Les avocats des parties ont été entendus en leurs explications, l’affaire a été ensuite mise en délibéré et renvoyée pour ordonnance.
Avons rendu la décision suivante :
EXPOSE DU LITIGE
L’association syndicale libre [Adresse 4] (ci-après désignée « A.S.L »), a entrepris, en qualité de maitre d’ouvrage, la rénovation complète d’un immeuble sis [Adresse 3] à [Localité 6].
Suivant contrat du 9 novembre 2016, la maîtrise d’œuvre a été confiée à l’Agence Fabrice DRAIN, architecte.
Suivant contrat de marché de travaux du 13 décembre 2016, l’ A.S.L a confié la rénovation de l’immeuble à la société MOSAIC PLB pour un montant total de 3 072 006,41 euros.
Suite au placement en liquidation judiciaire de l’architecte puis de la société MOSAIC PLB, par jugement en date du tribunal de commerce de Nanterre du 4 juillet 2019, le chantier a été mis à l’arrêt.
Par ordonnance du 23 décembre 2019, le président du tribunal judiciaire de Grasse a diligenté une expertise judiciaire, confiée à Mme [W] [F] en qualité d’experte.
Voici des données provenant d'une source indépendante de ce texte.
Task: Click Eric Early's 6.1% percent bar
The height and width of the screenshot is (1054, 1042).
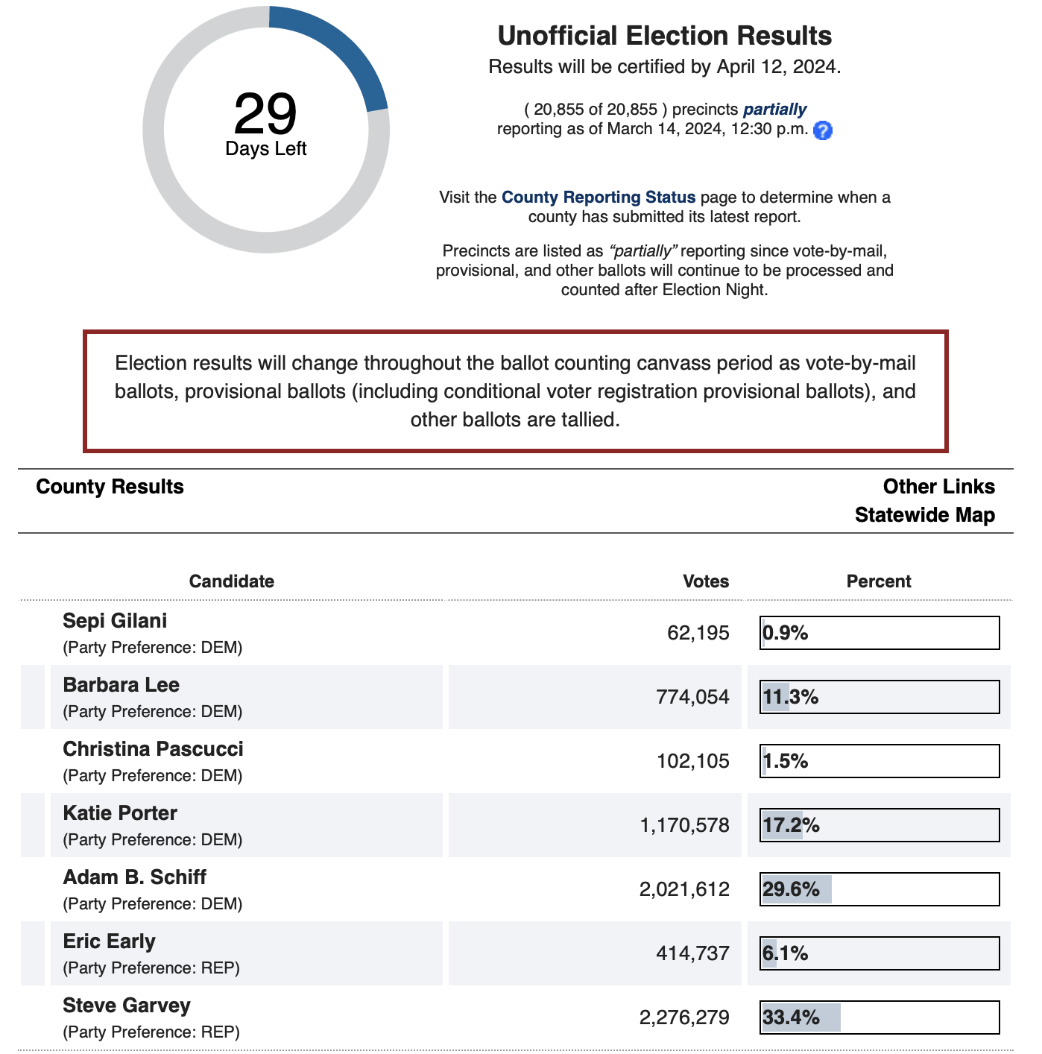Action: click(880, 953)
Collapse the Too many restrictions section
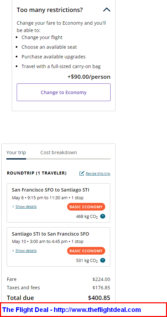The image size is (167, 317). click(x=107, y=10)
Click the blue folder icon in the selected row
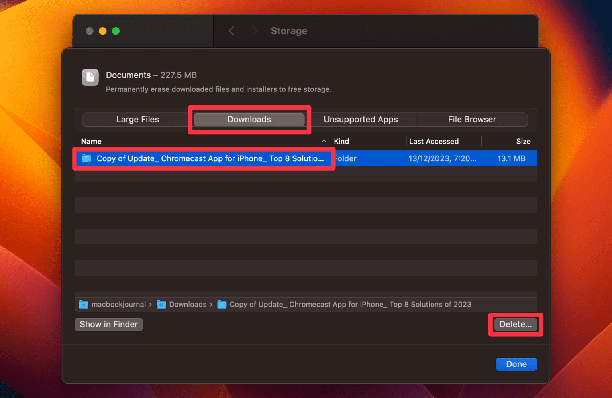Screen dimensions: 612x398 86,158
L’expert judiciaire a rendu son rapport le 2 juin 2022. La société MOSAIC PLB n’a pas été partie aux opérations d’expertise.
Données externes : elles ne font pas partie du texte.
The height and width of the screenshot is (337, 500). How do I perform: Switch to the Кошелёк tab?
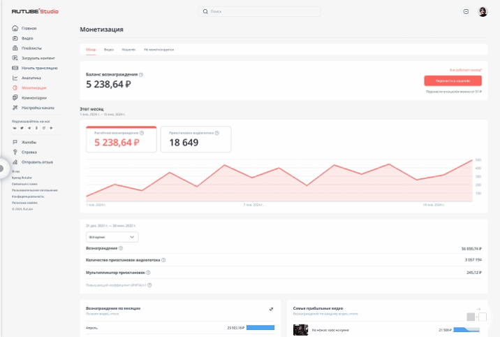pyautogui.click(x=128, y=50)
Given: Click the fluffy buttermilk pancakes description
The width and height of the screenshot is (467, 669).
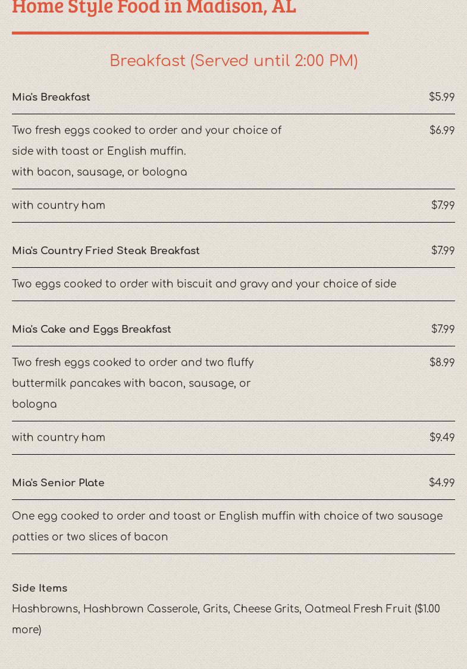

Suivant déclaration de créance du 17 octobre 2019, l’ A.S.L a sollicité la fixation au passif de la société MOSAIC PLB de la somme de 1 677 974, 43 correspondant au trop perçu au titre des travaux de rénovation de l’immeuble sis [Adresse 3] à [Localité 6]. Par courrier recommandé du 12 février 2021, Maître [X] [U], liquidateur de la société MOSAIC LPB, a contesté la créance de la société MOSAIL PLB. Par ordonnance du 18 mai 2022, le juge commissaire du tribunal de commerce de Nanterre a constaté l’existence d’une contestation sérieuse sur le principe et le quantum de la créance déclarée par l’ASL et invité cette dernière à saisir les juges du fond pour se prononcer sur ses demandes.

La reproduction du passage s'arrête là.